First, let's take a look at how today's investors are behaving. They are using the online, social world to engage in five key ways:

1. Convening – Connecting with others like them. You're familiar with online gatherings around a profession. Even the old-fashioned investment club is more active online, with greater access to tools and content for more efficient exchanges. Consumers are increasingly gathering with those like them, whether it's to engage in impact investing, to encourage more women to move into our industry, or to call for a greener world. Yes, the online world now makes niche convening with people truly “like me” more possible than ever before.

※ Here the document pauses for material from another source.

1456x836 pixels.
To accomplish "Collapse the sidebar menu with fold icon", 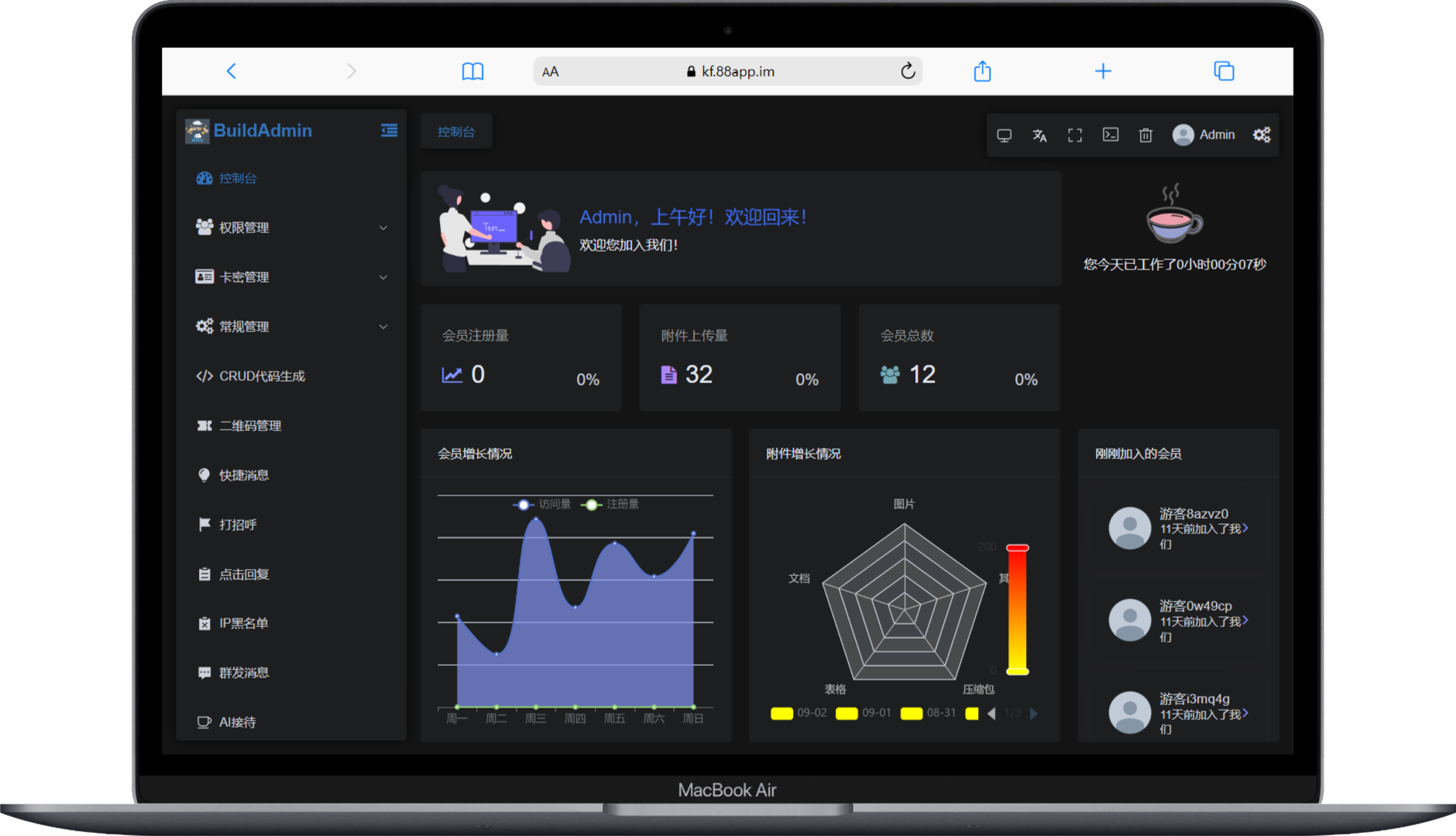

2. Sharing – Thanks to the new federal Jumpstart Our Business Startups Act, firms and investors are increasingly sharing information and investment opportunities. They're doing it through online investment sites that allow them to discover Warren Buffett's latest investment. Soon, they'll be accessing prospectuses of investment opportunities that previously were available only to sophisticated investors.

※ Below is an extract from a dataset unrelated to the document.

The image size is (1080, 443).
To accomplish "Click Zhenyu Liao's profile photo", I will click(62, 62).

3. Reacting – You've wanted to react many times. To a bad product or service or a rude professional, or, on the flip side, a great experience. Now, imagine that reaction shared online, magnified by thousands if not millions. It's happening, especially through Facebook and Twitter, as we'll discuss in the coming pages.

4. Opining – Perhaps the biggest surprise to some is the new ease with which overnight investment gurus can emerge. Many are springing up either with their own blogs, on sites like SeekingAlpha where professionals can share their investment insights, or on financial news sites and networks, from Dow Jones' MarketWatch to Motif, a consumer-oriented social investing platform.

5. Protecting – One of the greatest empowerment moves is the ability to help consumers make better decisions – from choosing restaurants to hiring a handyman – and protect them from bad actors. I was once asked if online networks will pose a greater threat to investors who might be prey to the next Bernie Madoff. Interestingly, in Europe, a social network for investors called Unience (sister to Finect in the U.S.) discovered that members actually acted quickly to protect fellow members from bad investment products or people. Just as one can instantly flag a spammer on Yelp, so too can they instantly call out a disreputable professional.

These behaviors aren't occurring in a vacuum. It should come as no surprise that they've helped shape the way investors approach financial advice and related services.